Collected data entries:
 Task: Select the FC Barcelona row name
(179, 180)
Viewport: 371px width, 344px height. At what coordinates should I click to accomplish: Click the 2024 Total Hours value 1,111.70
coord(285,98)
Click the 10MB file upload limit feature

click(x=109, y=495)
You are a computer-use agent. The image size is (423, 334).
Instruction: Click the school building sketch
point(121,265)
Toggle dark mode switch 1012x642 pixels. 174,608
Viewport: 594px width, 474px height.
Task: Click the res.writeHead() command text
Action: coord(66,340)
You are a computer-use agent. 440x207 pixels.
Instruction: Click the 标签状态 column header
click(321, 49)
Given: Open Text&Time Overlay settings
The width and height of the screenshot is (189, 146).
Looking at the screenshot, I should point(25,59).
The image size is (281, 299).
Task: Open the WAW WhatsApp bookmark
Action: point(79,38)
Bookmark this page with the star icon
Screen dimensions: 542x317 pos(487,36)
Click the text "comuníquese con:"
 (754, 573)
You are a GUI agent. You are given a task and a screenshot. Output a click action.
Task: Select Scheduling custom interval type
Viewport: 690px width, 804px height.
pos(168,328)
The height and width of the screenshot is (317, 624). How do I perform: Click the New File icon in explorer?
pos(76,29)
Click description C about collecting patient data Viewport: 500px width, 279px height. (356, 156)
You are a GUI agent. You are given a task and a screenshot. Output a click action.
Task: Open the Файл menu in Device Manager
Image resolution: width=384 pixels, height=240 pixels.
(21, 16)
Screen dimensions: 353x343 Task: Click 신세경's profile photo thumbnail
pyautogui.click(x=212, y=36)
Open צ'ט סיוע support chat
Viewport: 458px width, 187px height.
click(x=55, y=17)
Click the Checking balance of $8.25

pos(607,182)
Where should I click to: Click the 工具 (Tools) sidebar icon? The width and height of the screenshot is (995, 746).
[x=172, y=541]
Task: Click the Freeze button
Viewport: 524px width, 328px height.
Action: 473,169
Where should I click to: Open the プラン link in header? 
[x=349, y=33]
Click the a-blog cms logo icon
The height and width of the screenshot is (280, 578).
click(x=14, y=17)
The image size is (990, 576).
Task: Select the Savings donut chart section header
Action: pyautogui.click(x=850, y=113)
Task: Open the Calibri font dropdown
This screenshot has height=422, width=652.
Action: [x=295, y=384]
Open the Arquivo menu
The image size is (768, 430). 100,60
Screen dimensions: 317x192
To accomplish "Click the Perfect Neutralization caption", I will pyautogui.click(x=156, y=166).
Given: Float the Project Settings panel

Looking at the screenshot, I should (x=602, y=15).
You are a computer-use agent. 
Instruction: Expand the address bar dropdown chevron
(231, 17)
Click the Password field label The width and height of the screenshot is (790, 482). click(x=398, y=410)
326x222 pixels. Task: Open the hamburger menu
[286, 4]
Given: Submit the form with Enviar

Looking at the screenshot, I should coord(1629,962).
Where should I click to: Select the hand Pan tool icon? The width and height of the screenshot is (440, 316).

ACTIVITY: Transcribe the entries above so that nothing in them differs from the original.

SOLVED PROBLEM:
 Task: Select the FC Barcelona row name
(179, 180)
Viewport: 371px width, 344px height. At what coordinates should I click to accomplish: Click the 2024 Total Hours value 1,111.70
coord(285,98)
Click the 10MB file upload limit feature

click(x=109, y=495)
You are a computer-use agent. The image size is (423, 334).
Instruction: Click the school building sketch
point(121,265)
Toggle dark mode switch 1012x642 pixels. 174,608
Viewport: 594px width, 474px height.
Task: Click the res.writeHead() command text
Action: coord(66,340)
You are a computer-use agent. 440x207 pixels.
Instruction: Click the 标签状态 column header
click(321, 49)
Given: Open Text&Time Overlay settings
The width and height of the screenshot is (189, 146).
Looking at the screenshot, I should point(25,59).
The image size is (281, 299).
Task: Open the WAW WhatsApp bookmark
Action: point(79,38)
Bookmark this page with the star icon
Screen dimensions: 542x317 pos(487,36)
Click the text "comuníquese con:"
 (754, 573)
You are a GUI agent. You are given a task and a screenshot. Output a click action.
Task: Select Scheduling custom interval type
Viewport: 690px width, 804px height.
pos(168,328)
The height and width of the screenshot is (317, 624). How do I perform: Click the New File icon in explorer?
pos(76,29)
Click description C about collecting patient data Viewport: 500px width, 279px height. (356, 156)
You are a GUI agent. You are given a task and a screenshot. Output a click action.
Task: Open the Файл menu in Device Manager
Image resolution: width=384 pixels, height=240 pixels.
(21, 16)
Screen dimensions: 353x343 Task: Click 신세경's profile photo thumbnail
pyautogui.click(x=212, y=36)
Open צ'ט סיוע support chat
Viewport: 458px width, 187px height.
click(x=55, y=17)
Click the Checking balance of $8.25

pos(607,182)
Where should I click to: Click the 工具 (Tools) sidebar icon? The width and height of the screenshot is (995, 746).
[x=172, y=541]
Task: Click the Freeze button
Viewport: 524px width, 328px height.
Action: 473,169
Where should I click to: Open the プラン link in header? 
[x=349, y=33]
Click the a-blog cms logo icon
The height and width of the screenshot is (280, 578).
click(x=14, y=17)
The image size is (990, 576).
Task: Select the Savings donut chart section header
Action: pyautogui.click(x=850, y=113)
Task: Open the Calibri font dropdown
This screenshot has height=422, width=652.
Action: [x=295, y=384]
Open the Arquivo menu
The image size is (768, 430). 100,60
Screen dimensions: 317x192
To accomplish "Click the Perfect Neutralization caption", I will pyautogui.click(x=156, y=166).
Given: Float the Project Settings panel

Looking at the screenshot, I should (x=602, y=15).
You are a computer-use agent. 
Instruction: Expand the address bar dropdown chevron
(231, 17)
Click the Password field label The width and height of the screenshot is (790, 482). click(x=398, y=410)
326x222 pixels. Task: Open the hamburger menu
[286, 4]
Given: Submit the form with Enviar

Looking at the screenshot, I should coord(1629,962).
Where should I click to: Select the hand Pan tool icon? The width and height of the screenshot is (440, 316).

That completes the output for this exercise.